O estudo da Pfizer vai investigar o melhor regime de vacinação contra a Ômicron. Para isso, dividiu os voluntários em três grupos: o primeiro receberá a vacina atualizada depois de duas doses da vacina atual, o segundo receberá a atualização depois de três doses e o terceiro grupo, composto por pessoas não vacinadas, receberá apenas o imunizante produzido a partir da Ômicron. O objetivo é testar a efetividade dessa nova composição nos três cenários diferentes.
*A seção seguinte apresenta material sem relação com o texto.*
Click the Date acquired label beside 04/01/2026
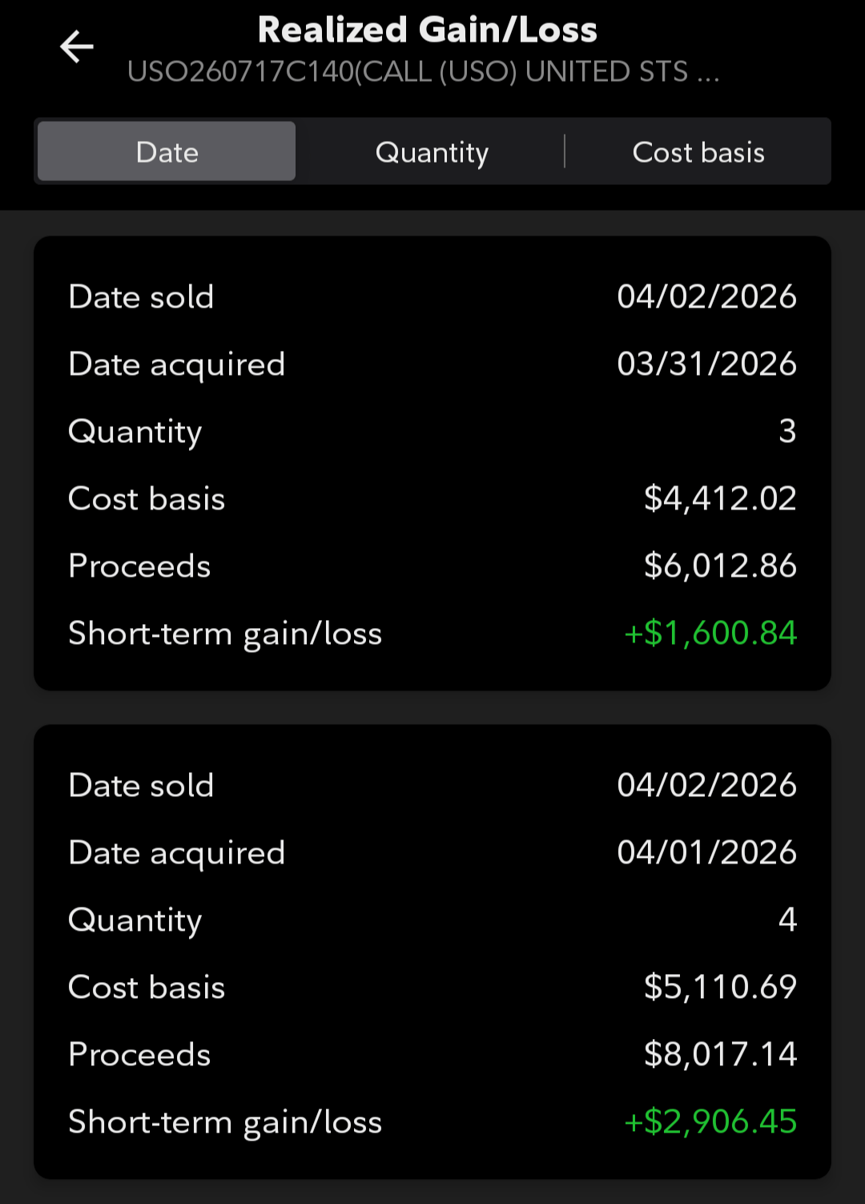865x1204 pixels. 177,852
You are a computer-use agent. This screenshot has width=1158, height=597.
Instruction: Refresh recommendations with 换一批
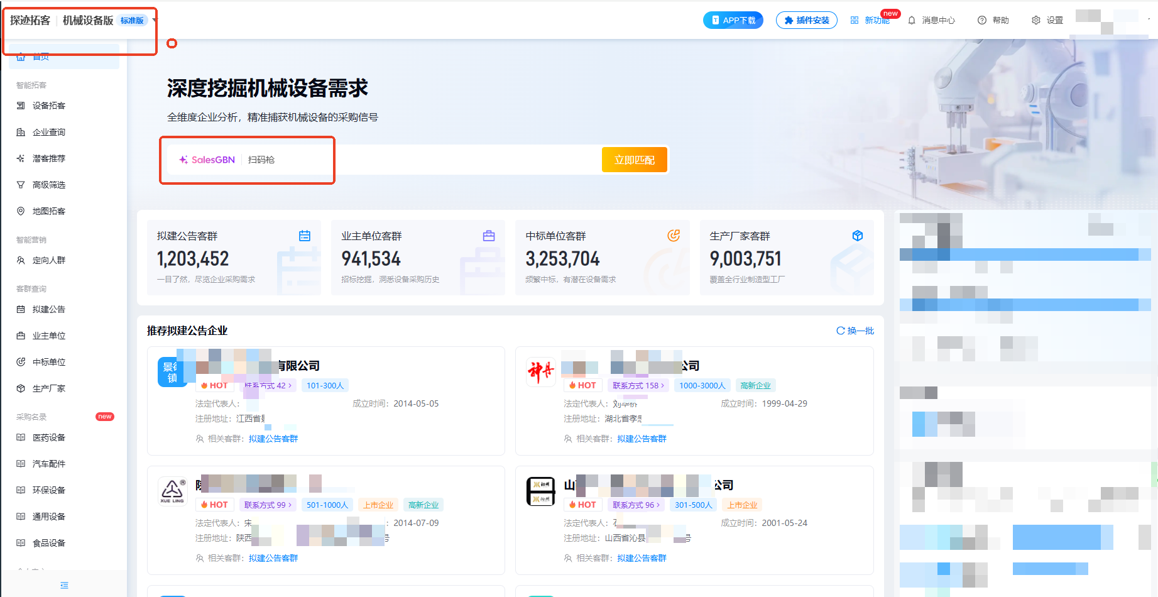tap(855, 331)
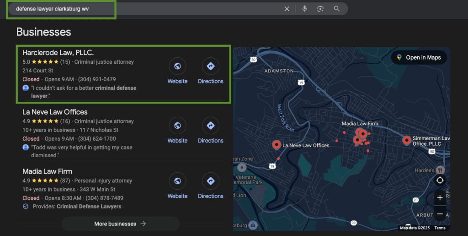468x236 pixels.
Task: Open the Harclerode Law, PLLC. listing title
Action: (x=58, y=53)
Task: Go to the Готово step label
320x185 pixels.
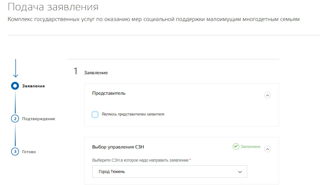Action: [x=29, y=152]
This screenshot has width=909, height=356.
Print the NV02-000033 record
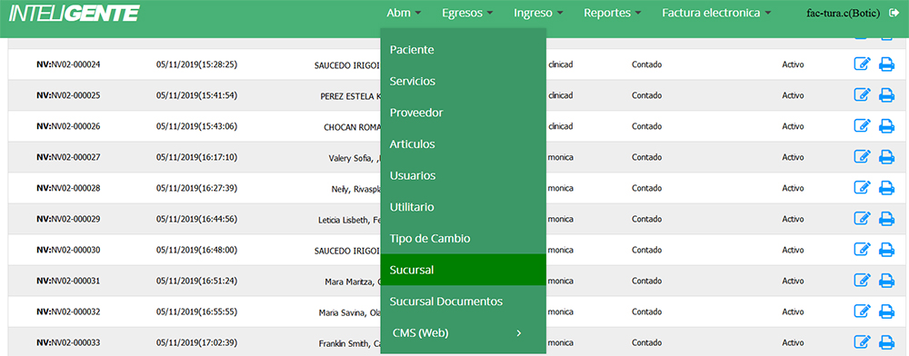(886, 342)

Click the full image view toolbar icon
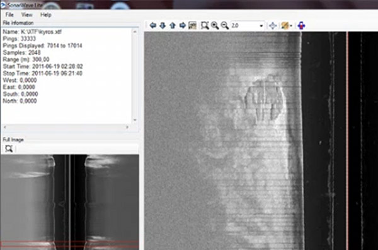click(192, 25)
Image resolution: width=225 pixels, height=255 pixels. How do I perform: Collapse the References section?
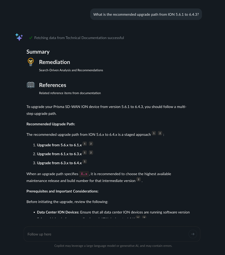pyautogui.click(x=52, y=85)
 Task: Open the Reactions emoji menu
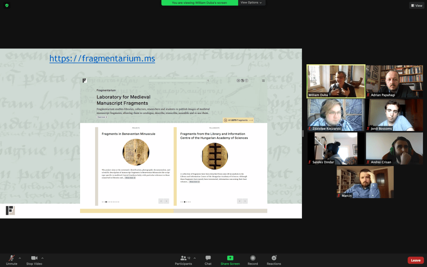274,258
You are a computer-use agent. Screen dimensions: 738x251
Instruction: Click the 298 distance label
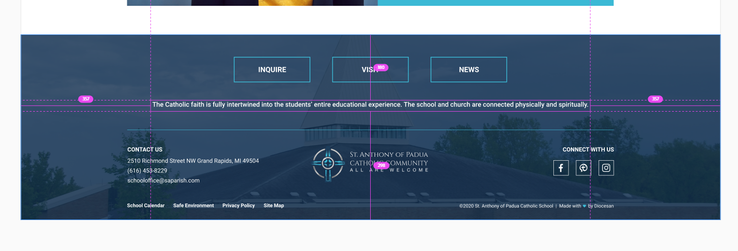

À piauí, a Pfizer explicou que, caso a atualização se mostre necessária, a nova versão da vacina poderá levar mais de três meses para ser produzida.
A atualização melhora o desempenho dos imunizantes, mas, ao mesmo tempo, inaugura um novo desafio: uma espécie de corrida contra o tempo. Até que as vacinas atualizadas sejam produzidas e cheguem às prateleiras, outra variante completamente diferente pode surgir no caminho. “É uma caixinha de surpresas”, lembra o imunologista Ricardo Gazzinelli. Por isso, o sonho dourado dos cientistas é uma vacina universal contra a Covid – uma que funcione para todas as eventuais novas variantes, com eficácia prolongada e ampla resposta imunológica. Seria, também, uma forma mais democrática de levar imunização a países que não podem bancar novas atualizações – e doses de reforço – com frequência. “Já está mais do que na hora de buscarmos essa tecnologia”, diz a infectologista Rosana Richtmann. “O objetivo agora é parar de correr atrás do próprio rabo.”
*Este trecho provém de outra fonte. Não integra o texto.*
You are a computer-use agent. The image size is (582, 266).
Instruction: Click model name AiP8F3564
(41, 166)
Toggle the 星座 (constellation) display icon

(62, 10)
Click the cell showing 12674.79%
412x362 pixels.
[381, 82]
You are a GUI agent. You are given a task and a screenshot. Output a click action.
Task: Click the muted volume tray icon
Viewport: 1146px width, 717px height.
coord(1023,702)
Alguns pesquisadores brasileiros já trabalham em uma vacina universal. Cientistas do Centro de Tecnologia de Vacinas na Universidade Federal de Minas Gerais (UFMG), em parceria com a Fiocruz e a Faculdade de Medicina da USP em Ribeirão Preto, apostaram numa solução teoricamente simples e efetiva: atacar a parte do vírus que não sofre mutações. Isso porque algumas proteínas são naturalmente menos suscetíveis a mudanças e, de certa forma, seguiram incólumes nas últimas variantes do Sars-CoV-2. É o alvo ideal para uma vacina contra um vírus que se modifica tão rapidamente. “Nós focamos no nucleocapsídeo, uma proteína que se mantém mais conservada no núcleo do vírus”, explica Ricardo Gazzinelli, que também coordena a pesquisa na UFMG. O antígeno fabricado pelo grupo é uma quimera: uma união de duas proteínas importantes que, juntas, fazem com que a resposta do sistema imunológico seja melhor.
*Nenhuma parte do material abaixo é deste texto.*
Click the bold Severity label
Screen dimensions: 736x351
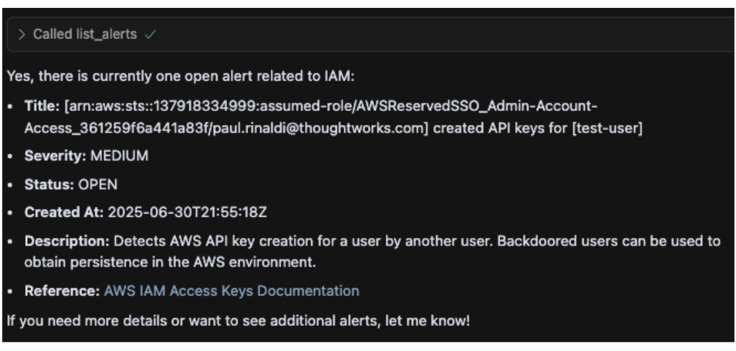[56, 155]
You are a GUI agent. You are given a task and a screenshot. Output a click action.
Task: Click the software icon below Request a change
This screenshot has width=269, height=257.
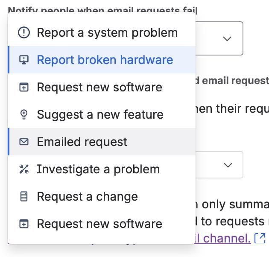pos(24,224)
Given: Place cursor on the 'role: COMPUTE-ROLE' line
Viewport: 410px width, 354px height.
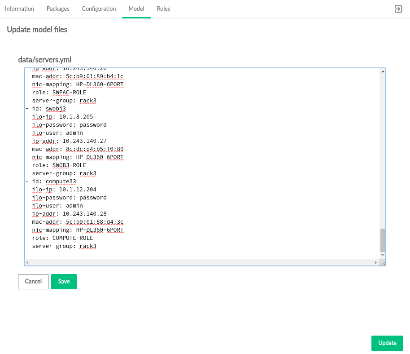Looking at the screenshot, I should point(62,238).
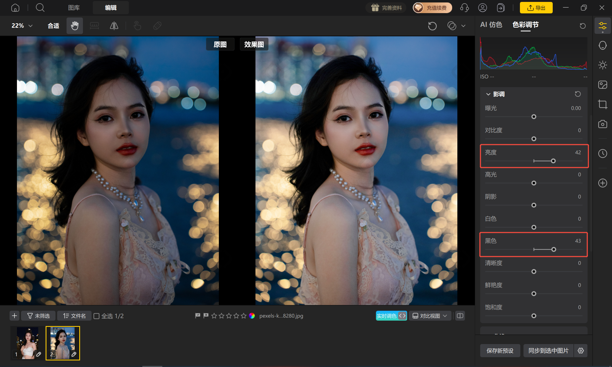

É uma tecnologia diferente da usada na primeira geração de vacinas, cujo antígeno escolhido foi a proteína Spike, a coroa que envolve o Sars-CoV-2 como se fossem espinhos. O problema é que essa parte externa do vírus é a que mais sofreu alterações – e por isso mesmo a eficácia das vacinas atuais diminuiu com o tempo. “Além de focar na proteína mais conservada, usamos outros mecanismos do sistema imunológico, como os linfócitos T”, explica Gazzinelli. Essa estratégia induz uma resposta imune mais duradoura e resistente às variantes. O grupo já conseguiu mostrar que a vacina protege bem em modelos experimentais. Os pesquisadores também fizeram os testes de segurança em animais e pretendem, em breve, entrar com a documentação na Anvisa para aprovar o ensaio clínico. “Estamos com a expectativa de ter essa vacina aprovada no fim de março”, diz o imunologista. A esperança é que a segunda geração de vacinas contra a Covid – as que virão com tecnologias mirabolantes e soluções criativas – possa nos tirar da espiral macabra de variantes.